Jesus’ apostles are all Jewish and from a small world, the northern Galilean part of Israel (Acts 2:7). They speak the same language. So getting the good news of Jesus to the whole world with them alone would be tricky. Unless—what if the whole world came to them, and they quickly became multilingual?
In Acts 2:5, Luke says that Jews “from every nation under heaven” were gathering in Jerusalem at the time for the Pentecost feast. What is the Feast of Pentecost? This is a major Jewish harvest party—also called Shavu’ot, or the Feast of Weeks—that happened 50 days after Passover. It is one of three main festivals that brought hundreds of thousands of pilgrims to Jerusalem for a big celebration.

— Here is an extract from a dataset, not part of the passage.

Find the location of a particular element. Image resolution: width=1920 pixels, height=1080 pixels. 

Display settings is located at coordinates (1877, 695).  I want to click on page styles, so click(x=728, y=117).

The “whole world” had come to them. And when the wind and fire showed up, everyone was “bewildered because each one of them was hearing [each of the apostles] speaking in his own language” (Acts 2:6).
It’s almost like Isaiah was foreshadowing this Acts 2 Pentecost in the Old Testament. Back when Isaiah was promising the eventual restoration of Israel, he spoke for Yahweh, saying, “You are my witnesses … and I am God. Even from eternity, I am he” (Isa. 43:12-13). Now, the people hear Jesus saying, “You shall be my witnesses both in Jerusalem and in all Judea, and Samaria, and as far as the remotest part of the earth” (Acts 1:8). That’s a whole-world statement—nobody gets left behind.
The apostles are witnesses to Jesus’ resurrection and God’s deep, unbreakable love for all people. And to help them tell everyone from everywhere in the world, God empowers them to become multilingual right then and there, in the middle of a massive crowd of international travelers. Again, Isaiah spoke for Yahweh when he wrote about this kind of mission beforehand. “I will also make you a light of the nations, so that my salvation may reach to the end of the earth” (Isa. 49:6).
This is the moment when God’s divine fire identified the new temple, the new place where Heaven and Earth overlap, which is the Church community made of Jesus’ people. Not a mountain, not a beautiful building or a sacred place or space—God’s temple is made with unexpected men and women. God’s dwelling place is in people who bear witness to the risen Jesus by choosing to live in his way of love. And the whole world is eventually going to meet God through this community of people who love God and others like Jesus does.